In the meantime, according to representatives of the Russia Federal Road Agency, implementation of some of these plans may face serious difficulties, associated with the provision of additional land plots. Building of new roads should help to extend the city’s current road network, which is estimated at 3,500km, which is relatively small for the metropolis of such an area and population.

For comparison, in Tokyo, the area and population of which is approximately equal to the Moscow figures, the overall length of the city’s road network is estimated at 28,000km of toll and free roads. One of the reasons of such difference is the rates of housing in Moscow, which are significantly higher than those of Tokyo.

Peter Shkumatov, head of The Society of Blue Buckets, a free protest movement that emerged in Russia in 2010 as a response to the arbitrary, self-serving use of emergency rotating blue flashers by public servants, has welcomed these plans. But Shkumatov has also expressed doubts regarding the accuracy of the declared figures.
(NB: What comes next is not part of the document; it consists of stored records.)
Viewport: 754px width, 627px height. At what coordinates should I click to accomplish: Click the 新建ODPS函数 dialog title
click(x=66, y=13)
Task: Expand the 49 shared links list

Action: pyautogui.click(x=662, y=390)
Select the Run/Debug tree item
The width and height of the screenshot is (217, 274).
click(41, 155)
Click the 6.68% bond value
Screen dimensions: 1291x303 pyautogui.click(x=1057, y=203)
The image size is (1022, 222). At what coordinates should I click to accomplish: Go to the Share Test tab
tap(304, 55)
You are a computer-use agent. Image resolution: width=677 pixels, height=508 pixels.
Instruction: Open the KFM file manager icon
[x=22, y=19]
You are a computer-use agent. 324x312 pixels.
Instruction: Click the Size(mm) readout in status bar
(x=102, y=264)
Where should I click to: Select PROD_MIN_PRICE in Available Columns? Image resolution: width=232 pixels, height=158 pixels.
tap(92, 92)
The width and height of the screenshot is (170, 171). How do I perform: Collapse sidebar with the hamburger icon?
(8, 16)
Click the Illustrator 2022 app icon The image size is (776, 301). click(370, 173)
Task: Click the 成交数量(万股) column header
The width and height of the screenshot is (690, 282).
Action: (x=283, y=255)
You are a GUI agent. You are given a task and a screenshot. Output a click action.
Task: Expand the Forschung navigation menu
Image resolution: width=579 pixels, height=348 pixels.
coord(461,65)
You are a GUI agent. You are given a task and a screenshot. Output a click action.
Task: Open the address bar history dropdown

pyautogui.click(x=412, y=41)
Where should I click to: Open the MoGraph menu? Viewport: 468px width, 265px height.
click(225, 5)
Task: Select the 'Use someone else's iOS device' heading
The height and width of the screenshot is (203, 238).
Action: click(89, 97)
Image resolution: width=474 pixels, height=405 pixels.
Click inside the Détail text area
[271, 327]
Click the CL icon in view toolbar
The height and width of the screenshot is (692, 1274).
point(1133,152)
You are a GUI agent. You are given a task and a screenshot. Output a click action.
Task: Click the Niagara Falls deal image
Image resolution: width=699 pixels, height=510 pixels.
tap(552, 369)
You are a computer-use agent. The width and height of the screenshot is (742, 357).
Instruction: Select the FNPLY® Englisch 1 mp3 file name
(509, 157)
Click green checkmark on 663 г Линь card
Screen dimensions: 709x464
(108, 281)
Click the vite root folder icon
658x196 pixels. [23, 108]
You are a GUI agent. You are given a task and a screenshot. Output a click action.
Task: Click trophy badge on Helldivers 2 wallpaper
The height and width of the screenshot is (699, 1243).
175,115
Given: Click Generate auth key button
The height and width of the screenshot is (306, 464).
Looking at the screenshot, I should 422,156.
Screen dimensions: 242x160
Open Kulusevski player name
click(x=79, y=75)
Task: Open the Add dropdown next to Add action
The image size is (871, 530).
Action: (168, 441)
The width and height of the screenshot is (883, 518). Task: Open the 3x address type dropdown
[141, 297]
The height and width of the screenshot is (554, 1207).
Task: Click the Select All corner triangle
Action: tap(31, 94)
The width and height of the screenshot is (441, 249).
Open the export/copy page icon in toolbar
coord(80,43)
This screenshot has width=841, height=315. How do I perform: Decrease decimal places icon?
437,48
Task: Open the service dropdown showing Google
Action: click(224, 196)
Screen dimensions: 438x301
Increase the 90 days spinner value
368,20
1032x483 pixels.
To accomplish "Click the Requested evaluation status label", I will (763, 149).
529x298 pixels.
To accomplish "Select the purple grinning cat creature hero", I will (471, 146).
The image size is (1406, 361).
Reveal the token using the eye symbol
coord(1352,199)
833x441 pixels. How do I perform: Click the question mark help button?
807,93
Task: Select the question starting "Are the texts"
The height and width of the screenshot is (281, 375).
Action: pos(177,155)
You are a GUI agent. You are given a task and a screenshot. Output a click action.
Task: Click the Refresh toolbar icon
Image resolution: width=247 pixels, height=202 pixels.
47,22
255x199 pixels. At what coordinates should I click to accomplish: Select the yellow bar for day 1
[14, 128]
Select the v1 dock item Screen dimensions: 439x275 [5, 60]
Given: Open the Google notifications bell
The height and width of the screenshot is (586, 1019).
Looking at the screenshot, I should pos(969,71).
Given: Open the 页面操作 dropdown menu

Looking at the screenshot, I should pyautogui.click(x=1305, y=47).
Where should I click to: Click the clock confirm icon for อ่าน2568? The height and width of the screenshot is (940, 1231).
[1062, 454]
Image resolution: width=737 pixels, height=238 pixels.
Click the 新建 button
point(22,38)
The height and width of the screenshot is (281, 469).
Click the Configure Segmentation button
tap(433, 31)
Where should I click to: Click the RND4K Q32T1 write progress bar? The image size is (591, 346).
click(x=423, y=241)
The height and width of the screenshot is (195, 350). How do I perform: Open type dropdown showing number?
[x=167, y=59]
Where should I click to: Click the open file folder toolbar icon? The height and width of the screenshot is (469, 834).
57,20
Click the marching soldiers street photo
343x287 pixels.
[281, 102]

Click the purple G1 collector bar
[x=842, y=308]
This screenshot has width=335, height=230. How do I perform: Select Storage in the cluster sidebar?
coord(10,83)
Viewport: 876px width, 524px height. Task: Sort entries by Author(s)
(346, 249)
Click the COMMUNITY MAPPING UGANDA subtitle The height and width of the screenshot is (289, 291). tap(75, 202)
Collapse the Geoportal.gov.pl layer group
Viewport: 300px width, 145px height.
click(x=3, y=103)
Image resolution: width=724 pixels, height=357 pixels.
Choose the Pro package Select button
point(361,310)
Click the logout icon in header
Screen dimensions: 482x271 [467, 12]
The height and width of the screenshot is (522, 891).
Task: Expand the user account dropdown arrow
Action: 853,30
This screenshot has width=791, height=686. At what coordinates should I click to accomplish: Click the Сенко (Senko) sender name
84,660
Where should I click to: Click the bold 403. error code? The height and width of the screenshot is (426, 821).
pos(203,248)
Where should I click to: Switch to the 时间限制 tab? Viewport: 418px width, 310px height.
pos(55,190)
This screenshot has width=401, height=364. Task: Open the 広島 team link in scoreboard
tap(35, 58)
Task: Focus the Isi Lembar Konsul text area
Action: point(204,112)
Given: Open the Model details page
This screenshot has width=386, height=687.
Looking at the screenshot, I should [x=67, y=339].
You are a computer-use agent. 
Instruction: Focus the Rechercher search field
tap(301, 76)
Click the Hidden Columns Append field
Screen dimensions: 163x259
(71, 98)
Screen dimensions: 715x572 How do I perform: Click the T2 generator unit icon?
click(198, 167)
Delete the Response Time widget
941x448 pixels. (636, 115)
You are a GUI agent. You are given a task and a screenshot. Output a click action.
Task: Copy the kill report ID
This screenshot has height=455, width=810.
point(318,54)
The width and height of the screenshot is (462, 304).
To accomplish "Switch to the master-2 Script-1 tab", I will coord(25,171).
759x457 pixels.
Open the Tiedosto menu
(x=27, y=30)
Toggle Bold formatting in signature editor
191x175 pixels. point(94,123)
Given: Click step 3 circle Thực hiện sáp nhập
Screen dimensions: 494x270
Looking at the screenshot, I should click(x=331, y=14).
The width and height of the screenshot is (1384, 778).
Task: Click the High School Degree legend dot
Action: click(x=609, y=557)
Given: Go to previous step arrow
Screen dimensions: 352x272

He commented that Moscow currently does not fare well when compared with other global cities, in terms of the number of roads/km2.

Shkumatov said, "Roads account for only 8% of the territory between the Moscow Ring Road, a ring road encircling the City of Moscow and The Third Ring Road, Moscow's newest beltway, located between the Garden Ring in the city centre and Moscow Ring Road. The majority of territory is allocated for shopping centres, apartment buildings, skyscrapers and other buildings. At present Moscow experiences an acute shortage of roads, while the length of the existing remains small. In fact, Moscow ends after the The Third Ring Road. All other areas can be considered as dormitory, because there is only one road, which leads out of them.”

According to department of construction in the Moscow City Government, last year 105.4 billion rubles ($3,28 billion) were invested in the development and expansion of the city’s road network. It is planned that during the next two years the volume of investments will be increased up to 640 billion rubles. It is expected that part of the funds will be provided by private investors.

Russian analysts believe that this is a huge sum. According to Mikhail Blinkin, a senior analyst of the Institute of Transport and Road Management, currently about two-thirds of federal funding for road construction is invested in Moscow and the Moscow region, which is an incredible concentration of funds in one place.

But the Moscow City Government considers these investments as reasonable. According to Sobyanin, road building in the city will accelerate. Sobyanin said, "We will continue implementation of active road building policy in Moscow in the future. The city needs new interchanges, overpasses, underpasses and other road structures and buildings.”